Observability for subjective tasks: You cannot just log “test passed.” You need to capture which critiques the agent raised, which it missed, and why. This requires structured logging of reasoning chains and comparison against human expert annotations.

Failure Modes

Specification agents fail differently than code agents:

Over-critique: Flagging trivial style issues while missing fundamental design flaws. This happens when the agent lacks project-specific context about what maintainers actually care about.
Hallucinated constraints: Inventing requirements that do not exist in the codebase or project conventions. The agent “remembers” a pattern it saw in training data but that does not apply here.
Missed implicit assumptions: Human experts catch issues based on unwritten knowledge (team norms, operational constraints, political considerations). Agents trained only on public RFC text miss this.
Context window collapse: Large proposals plus full codebase plus RFC history exceeds token limits. The agent either truncates critical context or fails to synthesize across all inputs.

When This Matters

Specification-level reasoning is not useful for every automation scenario. It matters when:

Requirements are genuinely unclear or contested
Multiple stakeholders need to align before implementation
The cost of building the wrong thing exceeds the cost of extended design review
You are automating contributions to mature open-source projects with formal RFC processes

It does not matter when:

Requirements are already precise (e.g., “fix this bug”)
You are prototyping and iteration is cheap
The agent is operating in a narrow domain with well-established patterns

Implementation Sketch

A minimal specification agent pipeline:

class SpecificationAgent:
    def __init__(self, llm, codebase_index, rfc_history):
        self.llm = llm
        self.codebase_index = codebase_index  # Vector store of architecture docs
        self.rfc_history = rfc_history        # Past RFC discussions
        
    def critique_proposal(self, proposal_text):
        # Retrieve relevant codebase context
        relevant_code = self.codebase_index.query(
            proposal_text, 
            top_k=10
        )
        
        # Retrieve similar past RFCs
        similar_rfcs = self.rfc_history.find_similar(
            proposal_text,
            top_k=5
        )
        
        # Build critique prompt
        prompt = self._build_critique_prompt(
            proposal=proposal_text,
            codebase_context=relevant_code,
            past_rfcs=similar_rfcs
        )
        
        # Generate critiques with structured output
        critiques = self.llm.generate(
            prompt,
            response_format={
                "type": "json_schema",
                "schema": {
                    "type": "array",
                    "items": {
                        "type": "object",
                        "properties": {
                            "category": {"enum": ["omission", "ambiguity", "inconsistency", "incorrectness"]},
                            "severity": {"enum": ["critical", "major", "minor"]},
                            "description": {"type": "string"},
                            "suggested_fix": {"type": "string"}
                        }
                    }
                }
            }
        )
        
        return critiques

The key is structured output.

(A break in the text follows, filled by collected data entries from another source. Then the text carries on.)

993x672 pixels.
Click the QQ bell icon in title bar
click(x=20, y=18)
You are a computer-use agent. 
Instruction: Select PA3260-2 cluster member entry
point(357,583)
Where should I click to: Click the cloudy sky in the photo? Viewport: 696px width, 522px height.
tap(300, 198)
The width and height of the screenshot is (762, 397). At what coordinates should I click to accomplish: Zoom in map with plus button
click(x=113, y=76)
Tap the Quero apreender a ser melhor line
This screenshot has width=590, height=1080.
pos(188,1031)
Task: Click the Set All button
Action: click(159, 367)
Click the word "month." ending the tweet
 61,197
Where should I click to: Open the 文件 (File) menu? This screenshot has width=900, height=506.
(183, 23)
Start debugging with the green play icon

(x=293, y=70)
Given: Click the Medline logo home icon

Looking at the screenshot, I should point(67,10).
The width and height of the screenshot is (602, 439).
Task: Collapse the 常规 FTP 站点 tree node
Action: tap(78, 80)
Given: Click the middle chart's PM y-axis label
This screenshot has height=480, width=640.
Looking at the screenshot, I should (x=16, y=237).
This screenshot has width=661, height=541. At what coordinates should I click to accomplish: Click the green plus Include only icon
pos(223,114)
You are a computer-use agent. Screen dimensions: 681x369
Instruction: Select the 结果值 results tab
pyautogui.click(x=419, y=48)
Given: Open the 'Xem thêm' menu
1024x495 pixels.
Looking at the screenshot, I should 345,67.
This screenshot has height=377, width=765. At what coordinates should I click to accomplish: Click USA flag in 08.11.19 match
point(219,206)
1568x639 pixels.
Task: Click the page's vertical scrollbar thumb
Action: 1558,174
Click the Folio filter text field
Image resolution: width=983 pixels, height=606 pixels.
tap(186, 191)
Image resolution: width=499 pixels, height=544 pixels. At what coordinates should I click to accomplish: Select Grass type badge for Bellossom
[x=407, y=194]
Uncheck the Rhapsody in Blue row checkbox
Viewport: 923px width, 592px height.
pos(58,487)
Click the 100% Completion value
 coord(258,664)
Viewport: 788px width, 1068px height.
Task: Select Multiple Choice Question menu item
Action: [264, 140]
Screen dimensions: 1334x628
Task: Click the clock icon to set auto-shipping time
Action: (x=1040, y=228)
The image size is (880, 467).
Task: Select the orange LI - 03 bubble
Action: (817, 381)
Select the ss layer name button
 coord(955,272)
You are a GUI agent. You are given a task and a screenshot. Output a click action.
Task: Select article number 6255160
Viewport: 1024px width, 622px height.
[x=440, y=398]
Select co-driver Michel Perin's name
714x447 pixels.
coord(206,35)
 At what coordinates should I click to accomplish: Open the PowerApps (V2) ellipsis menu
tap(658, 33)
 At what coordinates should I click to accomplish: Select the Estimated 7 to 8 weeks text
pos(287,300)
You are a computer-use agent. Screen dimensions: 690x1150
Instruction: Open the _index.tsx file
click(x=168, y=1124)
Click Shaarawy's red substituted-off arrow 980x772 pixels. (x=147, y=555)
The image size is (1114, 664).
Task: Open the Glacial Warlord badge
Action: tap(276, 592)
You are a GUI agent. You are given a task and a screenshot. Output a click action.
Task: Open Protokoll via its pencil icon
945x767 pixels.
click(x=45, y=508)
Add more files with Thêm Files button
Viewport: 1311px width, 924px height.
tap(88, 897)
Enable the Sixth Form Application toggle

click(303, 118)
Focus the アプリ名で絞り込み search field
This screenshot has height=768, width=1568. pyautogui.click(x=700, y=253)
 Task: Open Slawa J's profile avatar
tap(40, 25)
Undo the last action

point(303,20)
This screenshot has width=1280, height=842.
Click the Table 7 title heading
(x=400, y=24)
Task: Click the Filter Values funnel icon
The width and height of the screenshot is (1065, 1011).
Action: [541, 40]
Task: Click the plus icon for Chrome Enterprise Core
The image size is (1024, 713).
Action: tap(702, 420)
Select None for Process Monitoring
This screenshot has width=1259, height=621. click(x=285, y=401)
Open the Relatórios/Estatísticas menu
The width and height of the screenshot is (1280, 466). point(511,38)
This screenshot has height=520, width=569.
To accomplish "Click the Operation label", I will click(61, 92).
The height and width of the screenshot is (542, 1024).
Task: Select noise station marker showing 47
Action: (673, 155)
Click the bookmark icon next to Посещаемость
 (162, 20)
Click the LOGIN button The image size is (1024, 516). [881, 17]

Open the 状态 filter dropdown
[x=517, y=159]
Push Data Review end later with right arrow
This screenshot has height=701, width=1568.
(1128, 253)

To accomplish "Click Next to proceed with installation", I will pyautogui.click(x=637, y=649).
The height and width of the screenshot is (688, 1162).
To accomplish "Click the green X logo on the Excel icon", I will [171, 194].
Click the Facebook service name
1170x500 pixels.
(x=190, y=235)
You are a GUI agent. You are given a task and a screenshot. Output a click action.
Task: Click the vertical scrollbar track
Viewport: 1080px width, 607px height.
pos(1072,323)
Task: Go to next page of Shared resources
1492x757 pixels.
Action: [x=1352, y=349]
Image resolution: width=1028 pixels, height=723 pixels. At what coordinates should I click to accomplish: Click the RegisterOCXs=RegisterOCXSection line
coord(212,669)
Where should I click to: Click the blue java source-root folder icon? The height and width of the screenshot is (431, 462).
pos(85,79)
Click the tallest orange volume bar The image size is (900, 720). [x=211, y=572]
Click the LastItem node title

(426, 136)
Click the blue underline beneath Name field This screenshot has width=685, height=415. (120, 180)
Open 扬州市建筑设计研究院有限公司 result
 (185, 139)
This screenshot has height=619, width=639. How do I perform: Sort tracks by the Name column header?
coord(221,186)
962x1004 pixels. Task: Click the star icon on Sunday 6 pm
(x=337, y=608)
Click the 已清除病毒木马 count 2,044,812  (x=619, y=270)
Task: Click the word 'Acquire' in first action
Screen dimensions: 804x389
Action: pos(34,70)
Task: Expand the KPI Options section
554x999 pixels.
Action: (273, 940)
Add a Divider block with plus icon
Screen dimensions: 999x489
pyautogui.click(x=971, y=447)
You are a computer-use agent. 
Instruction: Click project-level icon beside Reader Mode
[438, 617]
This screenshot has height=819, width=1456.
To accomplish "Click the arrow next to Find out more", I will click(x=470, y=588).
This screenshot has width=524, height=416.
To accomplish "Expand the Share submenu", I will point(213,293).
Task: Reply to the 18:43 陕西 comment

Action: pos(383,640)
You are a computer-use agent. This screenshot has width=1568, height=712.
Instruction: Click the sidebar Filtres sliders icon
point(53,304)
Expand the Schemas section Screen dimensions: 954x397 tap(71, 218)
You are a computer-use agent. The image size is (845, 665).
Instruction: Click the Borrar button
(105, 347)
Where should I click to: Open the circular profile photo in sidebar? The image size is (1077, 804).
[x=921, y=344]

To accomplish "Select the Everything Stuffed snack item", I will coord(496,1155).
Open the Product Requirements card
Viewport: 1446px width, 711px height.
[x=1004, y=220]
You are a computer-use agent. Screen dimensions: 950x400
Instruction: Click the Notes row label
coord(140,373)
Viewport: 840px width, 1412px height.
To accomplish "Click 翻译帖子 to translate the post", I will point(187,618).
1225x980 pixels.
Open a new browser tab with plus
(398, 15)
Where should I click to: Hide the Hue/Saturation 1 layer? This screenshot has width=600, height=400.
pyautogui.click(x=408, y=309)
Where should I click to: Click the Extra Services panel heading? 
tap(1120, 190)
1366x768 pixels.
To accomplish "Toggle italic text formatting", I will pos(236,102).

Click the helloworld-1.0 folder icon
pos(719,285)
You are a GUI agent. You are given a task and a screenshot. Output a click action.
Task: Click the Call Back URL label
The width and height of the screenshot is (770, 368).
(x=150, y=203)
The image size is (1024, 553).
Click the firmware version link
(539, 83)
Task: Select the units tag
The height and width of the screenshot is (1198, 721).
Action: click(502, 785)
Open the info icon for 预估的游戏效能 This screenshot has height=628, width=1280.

You need critiques as data, not prose, so downstream systems can route them to the right reviewers or feed them back into the next iteration.

Technical Verdict

Use SpecBench-style specification agents when:

You are building agents for mature projects with formal design review processes
Requirements ambiguity is a known source of implementation failures
You can afford the latency of multi-round review cycles
You have access to historical RFC or design review data for training and evaluation

Avoid when:

You need fast iteration and can tolerate building the wrong thing
Requirements are already precise and uncontested
You lack the infrastructure to manage multi-turn state and artifact handoff
Your domain has no historical critique data to validate against

The real unlock is not replacing human reviewers. It is surfacing the obvious issues faster so human experts can focus on the subtle judgment calls that actually require expertise.